Created 06-29-2017 08:29 PM
I imported same table twice , once compressed and once uncompressed . comparing the two I have four questions marked as 1,2,3,4 ( please see below)
parameter used : --hcatalog-storage-stanza "stored as orcfile" Location: hdfs://hdfs-ha/apps/hive/warehouse/pa_lane_txn_orc Table Type: MANAGED_TABLE Table Parameters: numFiles 4 numRows 0 <<<< 1) number of rows shown as zero ? rawDataSize 0 <<<< 2) rawDataSize shown as zero ? totalSize 205994912 <<<< 3) totalSize is less than the compressed ? transient_lastDdlTime 1498767240 Compressed: No
parameter used: --hcatalog-storage-stanza 'stored as orc tblproperties ("orc.compress"="SNAPPY")' Location: hdfs://hdfs-ha/apps/hive/warehouse/pa_lane_txn_orc Table Type: MANAGED_TABLE Table Parameters: COLUMN_STATS_ACCURATE {\"BASIC_STATS\":\"true\"} numFiles 4 numRows 9999999 orc.compress SNAPPY rawDataSize 32315364706 totalSize 318486342 transient_lastDdlTime 1498766230 Compressed: No <<<< 4) compressed flag is showing NO even its SNAPPY compressed ?
Created 06-29-2017 08:45 PM
and I again imported the table in orc snappy compressed form , this time its showing the numRows and rawDataSize also as zero ?

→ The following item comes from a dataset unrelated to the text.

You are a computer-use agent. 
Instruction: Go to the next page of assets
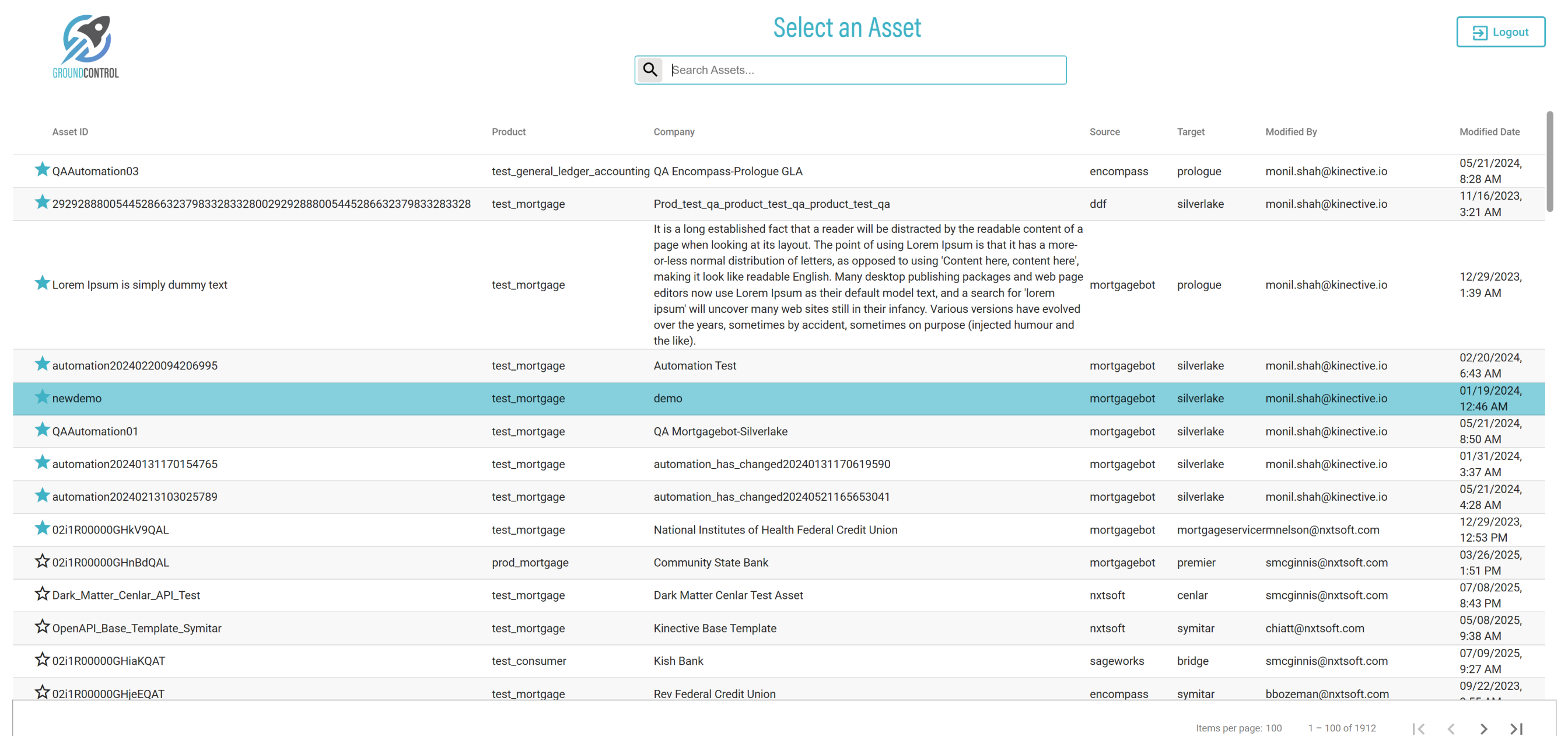[1483, 728]
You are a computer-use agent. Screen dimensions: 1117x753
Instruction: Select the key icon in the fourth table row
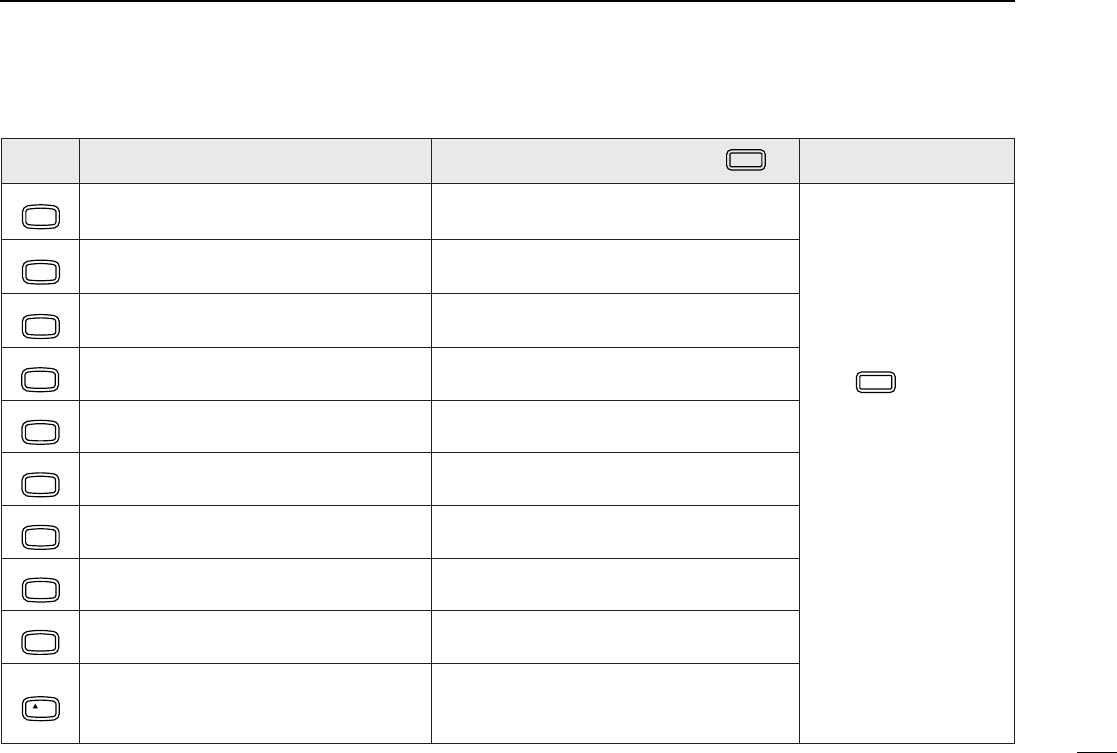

Location: hdfs://hdfs-ha/apps/hive/warehouse/pa_lane_txn_orc Table Type: MANAGED_TABLE Table Parameters: numFiles 4 numRows 0 orc.compress SNAPPY rawDataSize 0 totalSize 318486342 transient_lastDdlTime 1498768617
Created 06-30-2017 08:22 PM
1 & 2) Trying running "analyze table" to generate row and data size statistics.
https://cwiki.apache.org/confluence/display/Hive/StatsDev#StatsDev-ExistingTables%E2%80%93ANALYZE
3) ORC files are compressed with zlib by default. zlib offers a higher level of compression than snappy. If you don't want compression you have to set orc.compress to "NONE"
4) I believe this is referencing the hive compression feature. Text files can be gzipped or bzipped and still read by Hive.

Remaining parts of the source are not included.